One particularly significant change in the legislation is it lowers the standard under which employees can charge discrimination from “severe or pervasive” to cases in which it “subjects an individual to inferior terms, conditions or privileges of employment,” he said.
While the harassment no longer must be severe or pervasive, it must be “more than ‘petty slights or trivial inconveniences,’” said Mark S. Goldstein, counsel who is a member of Reed Smith LLP’s labor and employment group in New York. “That makes it a lower bar” for plaintiffs to prove they have been subject to harassment, he said.
“Certainly, I think the state courts will be deluged with claims, because the burden of proving these claims has been radically changed,” said Gerald T. Hathaway, who represents firms in employment and labor matters at Drinker Biddle & Reath LLP in New York.
“It used to be that an employer could sit back and wait for an employee to prove that severe or pervasive harassment has occurred,” he said.
Now, the employee only “has to show some harassment has occurred,” and then the burden goes to the employer to prove the conduct was merely petty slights or trivial inconveniences, said Mr. Hathaway. “These cases are sure to be settled later than they otherwise would have been.”
“The bar is set so low that conversation in the workplaces could trigger a claim that may well be deemed regulation of speech in the workplace by the government,” added Mr. Hathaway, who predicted there will be a U.S. constitutional challenge to the standard.
Another significant aspect of the legislation is that under New York law, it revokes the so-called “Faragher-Ellerth” affirmative defense, which is based on two 1998 U.S. Supreme Court decisions that dealt with supervisor harassment, Burlington Industries v.

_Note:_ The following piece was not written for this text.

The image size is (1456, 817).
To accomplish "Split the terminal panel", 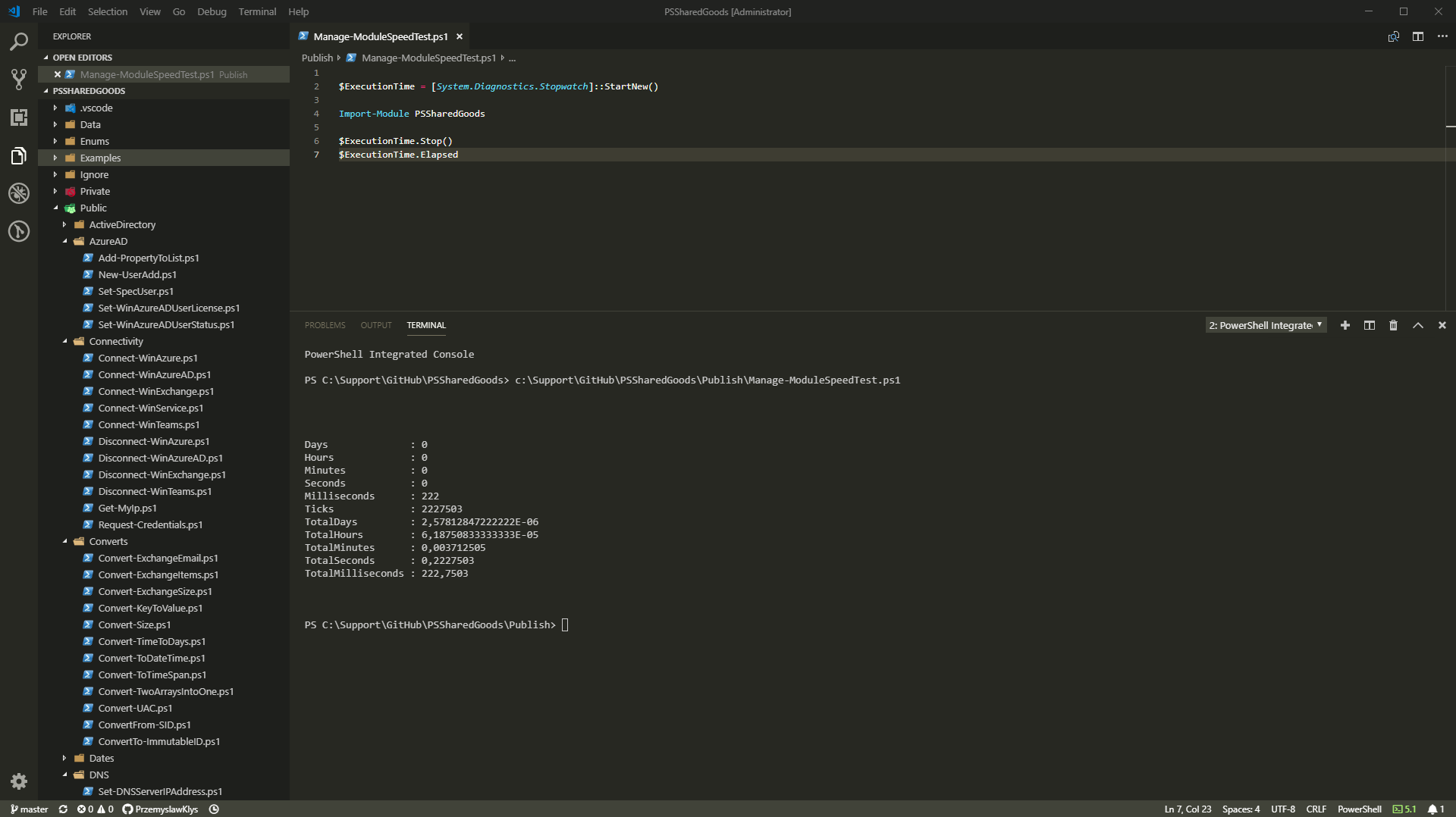I will tap(1369, 325).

Ellerth and Faragher v. City of Boca Raton.
The defense has been available for harassment claims under Title VII of the Civil Rights Act of 1964, when the employer could prove it exercised reasonable care to prevent and promptly correct any sexually harassing behavior, and that the employee unreasonably failed to take advantage of any preventive or corrective opportunities provided by the employer.
Previously, if an employer had a policy and a complaint mechanism the employee did not use, the employer had a defense it had acted in good faith. “Now, that kind of goes out the window because an employee doesn’t need to bring a complaint before bringing a claim,” said Daniel J. Moore, leader of the labor and employment practice group at law firm Harris Beach PLLC in Rochester, New York.
Another problematic provision for employers increases the statute of limitations for administrative charges to three years from one, which “puts a much bigger burden on the employer to keep track of all of its files and make sure they can pin down witnesses,” Mr. Moore said.
Among other provisions, the legislation also expands legislation that went into effect in July 2018 that prohibits nondisclosure clauses in the settlement of sexual harassment cases.
Experts advise employers to review and, if necessary, adjust their employment policies to conform to the legislation.
“I’d say it’s a good reminder and opportunity for employers to really take a broad look” at all their anti-discrimination policies, said Devjani H. Mishra, a shareholder with Littler Mendelson P.C. in New York.
The New York City Commission on Human Rights felt compelled to stress to employers that city law prohibits them from discriminating against employees or potential employees based on their natural hairstyles after several employment-related incidents alleging racial discrimination.